L'information aurait dû être annoncée par la justice administrative puisque c'est elle qui a prise la décision. Mais le ministre des Transports lui a grillé la priorité en prenant les devants.

Une décision de justice annoncée par...un ministre

Dans chaque affaire, la méthode est la même. Qu'il s'agisse d'un tribunal administratif, de la cour administrative d'appel ou du Conseil d'Etat, les dossiers contentieux font l'objet d'une mise en délibéré au terme d'une audience publique.

La décision, le jugement ou l'arrêt (la terminologie change en fonction du degré de juridiction) est ensuite rendue publique par le juge lui-même. Il peut s'agir d'une mise en ligne sur le site de la juridiction ou d'un communiqué de presse.

S'agissant de l'A69, la cour administrative d'appel de Toulouse avait fait le choix d'un communiqué de presse. Il devait intervenir en fin de matinée. Ce process a été parfaitement respecté. Il est arrivé dans les boîtes mail à 10 heures 33 ce mardi 30 septembre.

Seul problème, un autre communiqué de presse est tombé avant. Il émane du ministre des Transports. Autrement dit, Philippe Tabarot s'est subrogé à la cour administrative d'appel de Toulouse.

Comme le précise un avocat spécialisé, " imagine-t-on un garde des Sceaux qui annonce le verdict d'une cour d'assises avant que celle-ci n'ait rendu son verdict ? Non, bien sûr. C'est assez choquant car c'est comme si on ne respecte pas l'indépendance de la justice administrative".
---+---
**Consigne A**
Mets tous les enregistrements ci-dessous dans un tableau Markdown à deux colonnes, « Numéro » et « Ligne », en sautant les lignes vides.
---+---
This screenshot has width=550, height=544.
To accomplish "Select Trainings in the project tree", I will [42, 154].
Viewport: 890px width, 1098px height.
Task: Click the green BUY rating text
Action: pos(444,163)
---+---
**Consigne B**
Selon le texte, à quelle heure le communiqué de la cour administrative d'appel de Toulouse est-il arrivé dans les boîtes mail ?

**Réponse attendue A**
| Numéro | Ligne |
|---|---|
| 1 | This screenshot has width=550, height=544. |
| 2 | To accomplish "Select Trainings in the project tree", I will [42, 154]. |
| 3 | Viewport: 890px width, 1098px height. |
| 4 | Task: Click the green BUY rating text |
| 5 | Action: pos(444,163) |

**Réponse attendue B**
À 10 heures 33, le mardi 30 septembre.